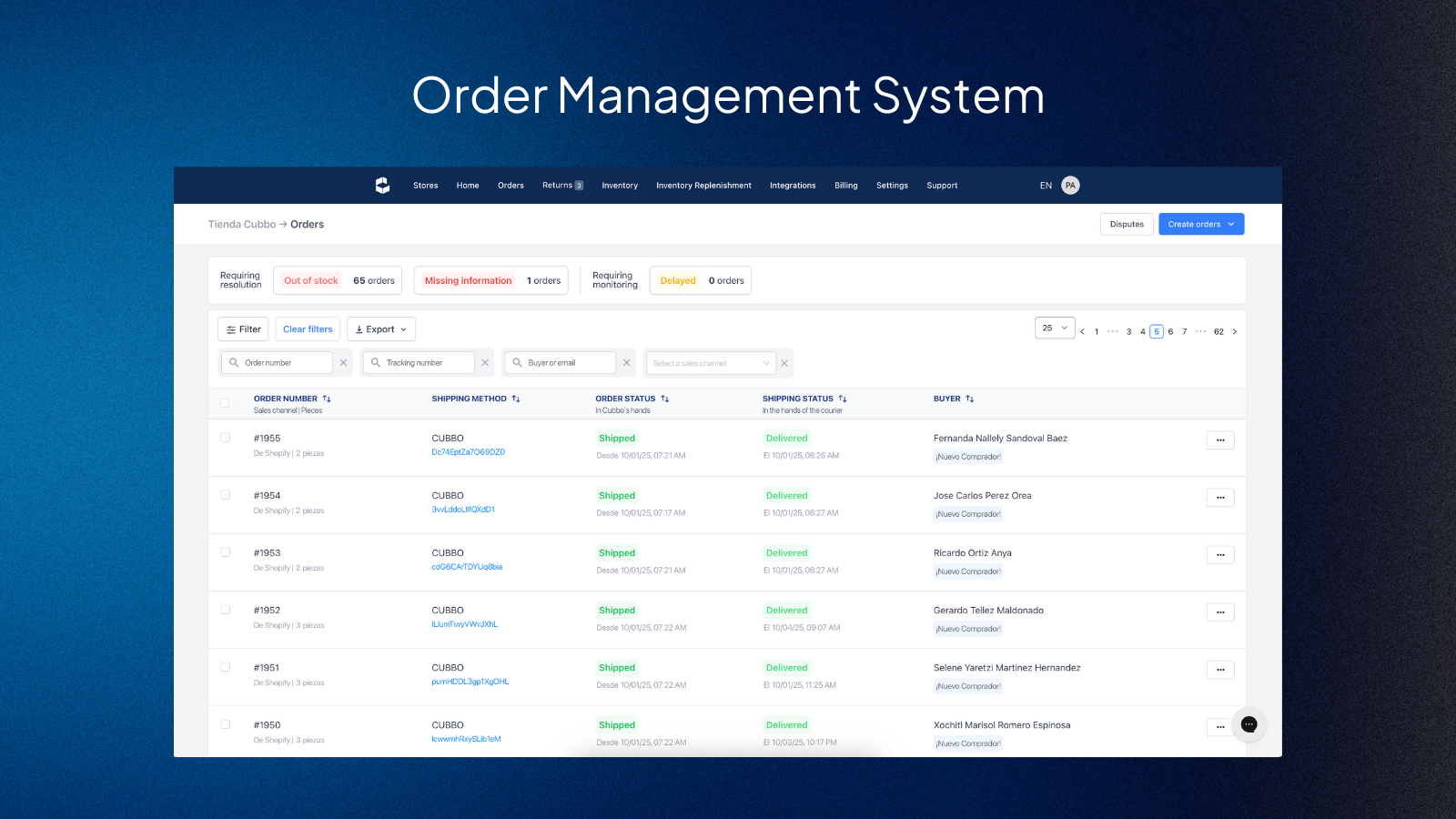Open the Inventory Replenishment menu

(703, 186)
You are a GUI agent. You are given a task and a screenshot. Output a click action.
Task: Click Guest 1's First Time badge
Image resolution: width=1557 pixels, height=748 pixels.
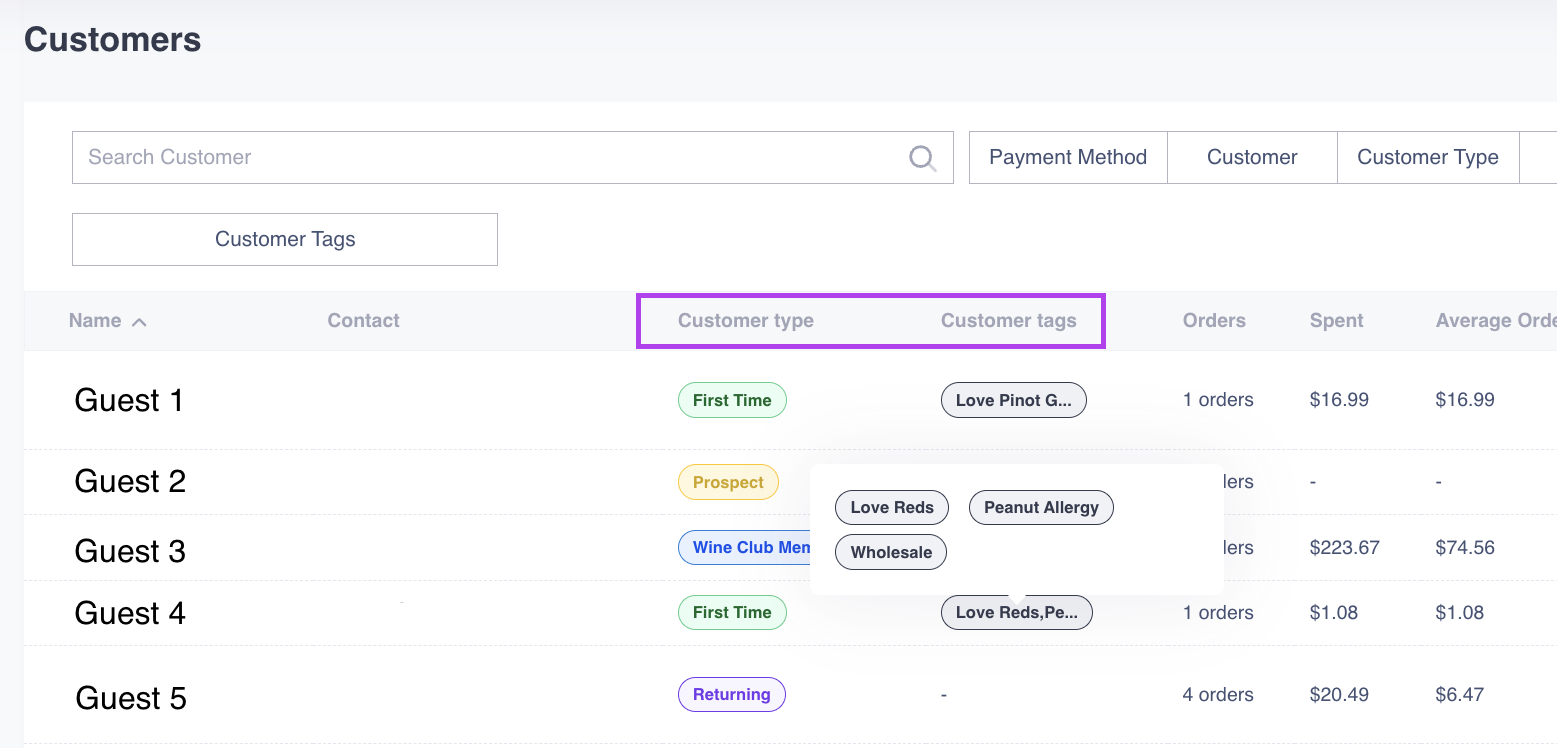point(732,401)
********
### WORK REQUEST
Please copy only the lines from the one that contains "You are a GUI" through the last line of the records, exactly, and keep every picture out of the copy.

### ANSWER FOR THE TASK
You are a GUI agent. You are given a task and a screenshot. Output a click action.
Task: Click Guest 1's First Time badge
Image resolution: width=1557 pixels, height=748 pixels.
point(732,401)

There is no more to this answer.